Ye crouch adown, O kindreds, from the gathering of the storm!

Ye say, it shall soon pass over and we shall fare afield

And reap the wheat with the war-sword and winnow in the shield.

But where shall be the corner wherein ye then shall abide,

And where shall be the woodland where the whelps of the bears shall hide

When ’twixt the snowy mountains and the edges of the sea

These men have swept the wild-wood and the fields where men may be

Of every living sword-blade, and every quivering spear,

And in the southland cities the yoke of slaves ye bear?

Lo ye! whoever follows I fare to sow the seed

Of the days to be hereafter and the deed that comes of deed.”
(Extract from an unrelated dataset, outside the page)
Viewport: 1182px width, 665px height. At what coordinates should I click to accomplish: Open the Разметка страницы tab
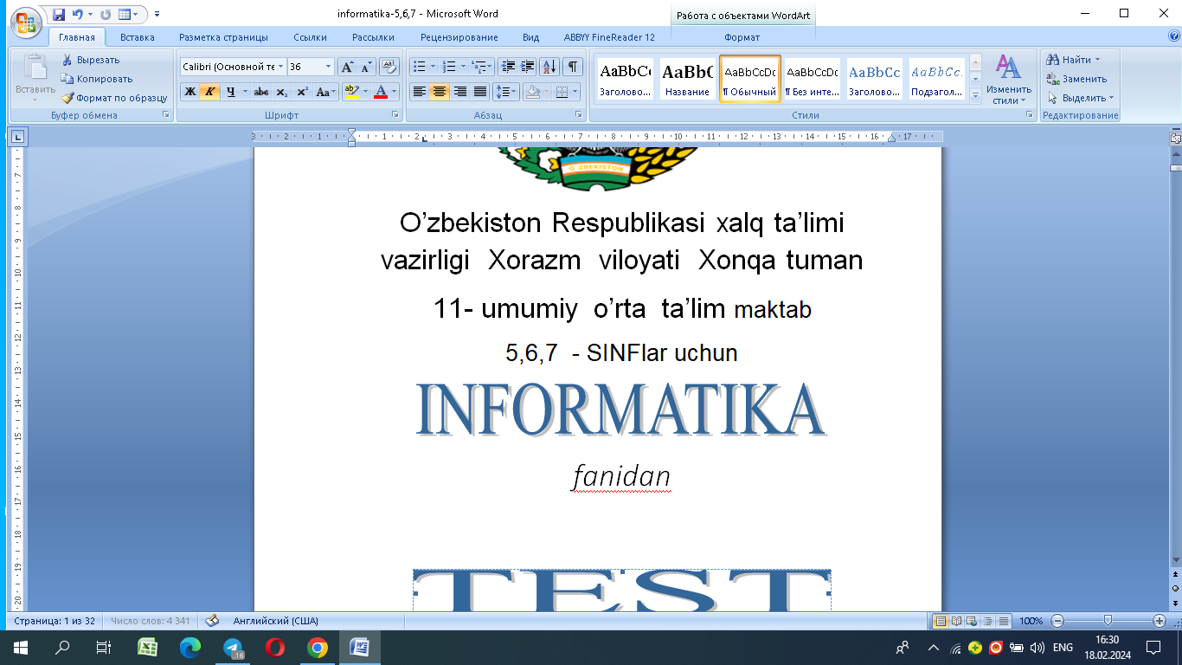[223, 37]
  Therewith he waved his sword over his head, and made as if he would spur onward.  But Arinbiorn thrust through the press and outwent him and cried out:

  “None goeth before Arinbiorn the Old when the battle is pitched in the meadows of the kindred.  Come, ye sons of the Bear, ye children of the Worm!  And come ye, whosoever hath a will to see stout men die!”

  Then on he rode nor looked behind him, and the riders of the Bearings and the Wormings drew themselves out of the throng, and followed him, and rode clattering over the meadow towards Wolfstead.  A few of the others rode with them, and yet but a few.  For they remembered the holy Folk-mote and the oath of the War-duke, and how they had chosen Otter to be their leader.  Howbeit, man looked askance at man, as if in shame to be left behind.